Top of INFORMATION

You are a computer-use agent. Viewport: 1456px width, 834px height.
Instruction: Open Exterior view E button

Bottom of INFORMATION
Top of INFORMATION

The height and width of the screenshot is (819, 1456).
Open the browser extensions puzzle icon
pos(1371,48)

Bottom of INFORMATION

EXERCISE PROMPT
From the listing above, return the lines starting at the one with "You are a computer-use" and ending at the one with "Instruction: Open Exterior view E button", both kept, exactly as they appear and nothing more.

EXERCISE ANSWER
You are a computer-use agent. Viewport: 1456px width, 834px height.
Instruction: Open Exterior view E button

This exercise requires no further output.